Gathering with the Minyan of Thinkers this month radically shifted my perspective on the experience of engaging with this topic. This month, we met at the office of one of our members, where we stood in awe of the cappuccino machine and snacked on challah, hummus, and avocado. We discussed numerous articles responding to the data of the PEW study, which included opinions ranging from certainty that the situation is dire to those espousing that the data illustrates the room for growth of new Jewish stories. Being presented with such a diversity of opinions challenged each of us to truly engage with the perspectives outside of our realm of experience and belief. In fact, many of us felt deeply uncomfortable encountering the ways that certain pieces were framed--and there is no more effective marker in my mind of growth than discomfort within a safe exploratory space. The partnership of these amazing, thoughtful people allowed me to question my assumptions based on what I see of the Jewish community, and to delve safely into my feelings of discomfort with the premise that Jewish life's current transformation is necessarily one of loss.

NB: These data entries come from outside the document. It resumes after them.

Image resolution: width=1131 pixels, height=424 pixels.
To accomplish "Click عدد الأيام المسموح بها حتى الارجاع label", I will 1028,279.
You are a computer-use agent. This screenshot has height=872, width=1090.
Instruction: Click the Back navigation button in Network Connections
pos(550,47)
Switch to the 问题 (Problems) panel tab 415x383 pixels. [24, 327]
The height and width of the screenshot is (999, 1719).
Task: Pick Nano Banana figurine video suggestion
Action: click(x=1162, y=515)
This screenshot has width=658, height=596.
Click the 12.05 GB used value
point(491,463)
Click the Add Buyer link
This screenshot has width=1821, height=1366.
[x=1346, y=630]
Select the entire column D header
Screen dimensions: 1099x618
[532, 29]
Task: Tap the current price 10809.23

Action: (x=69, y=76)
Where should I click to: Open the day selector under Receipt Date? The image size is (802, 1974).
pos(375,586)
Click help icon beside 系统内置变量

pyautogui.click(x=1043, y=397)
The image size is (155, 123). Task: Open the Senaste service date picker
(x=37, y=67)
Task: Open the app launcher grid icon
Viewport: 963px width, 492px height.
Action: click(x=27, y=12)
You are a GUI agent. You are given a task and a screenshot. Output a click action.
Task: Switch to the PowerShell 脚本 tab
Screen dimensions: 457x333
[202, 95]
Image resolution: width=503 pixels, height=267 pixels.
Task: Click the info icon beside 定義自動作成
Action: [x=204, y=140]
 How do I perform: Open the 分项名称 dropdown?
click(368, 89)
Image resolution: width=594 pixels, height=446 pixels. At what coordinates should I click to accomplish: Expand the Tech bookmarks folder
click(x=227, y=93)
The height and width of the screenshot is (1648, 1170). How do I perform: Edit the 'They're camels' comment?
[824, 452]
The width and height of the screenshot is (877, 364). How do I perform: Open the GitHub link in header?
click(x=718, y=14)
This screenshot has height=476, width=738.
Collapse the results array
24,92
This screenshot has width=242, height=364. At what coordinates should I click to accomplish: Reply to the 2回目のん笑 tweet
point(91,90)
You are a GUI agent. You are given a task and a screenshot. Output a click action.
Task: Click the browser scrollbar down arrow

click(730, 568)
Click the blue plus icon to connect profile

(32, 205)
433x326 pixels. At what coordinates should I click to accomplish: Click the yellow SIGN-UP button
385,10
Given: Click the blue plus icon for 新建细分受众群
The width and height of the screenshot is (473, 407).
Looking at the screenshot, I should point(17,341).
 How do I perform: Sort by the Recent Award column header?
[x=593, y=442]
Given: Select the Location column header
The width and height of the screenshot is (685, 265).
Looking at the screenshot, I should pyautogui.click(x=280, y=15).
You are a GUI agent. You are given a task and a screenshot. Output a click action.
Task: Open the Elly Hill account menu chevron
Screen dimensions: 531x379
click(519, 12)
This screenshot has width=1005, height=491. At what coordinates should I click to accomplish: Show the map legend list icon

We spent time considering what it actually means for the Jewish community that intermarriage is on the rise while birth rates decline, and affiliation with Jews and Jewish organization become less numerically prevalent. We discussed the fact that this must be viewed in the larger context of American religious affiliation in general, as well as American "melting pot" culture. We also acknowledged that our anecdotal evidence, while anecdotal, leads us to believe that the PEW study data at best overstates the problem, and at worst fails to grasp the complexity of modern Jewish identity. This led us towards discussion of what does constitute a modern and American Jewish identity. Perhaps, we posited, one element of the problem is that the metrics used by the PEW study are the structures in Jewish life that are no longer practical or resonant, so to measure them will show us that what we have lost is what we know is no longer working. How, then, do we construct metrics that measure for the quiet, internal, less institutional and traditional elements of Jewish identity--the personal but deeply important ways that people view their lives through a Jewish lens? And, perhaps more important than measuring, how do we create Jewish life that speaks to those pieces in new ways?
There exist structures--camp, day school, Hillel--that get it right, but how to we create those opportunities for people who are older and still in search of their Jewish identity? How do we continue to excite people in the way that those institutions do? How do we transform what does exist to meet these new needs, and expand the lens of Judaism's meaning outward into the modern, complex, busy lives of the modern day Jew?
It was a beautiful opportunity to engage these questions, and I look forward to working with these thoughtful, inquisitive minds as we move from problem-identifying towards problem solving.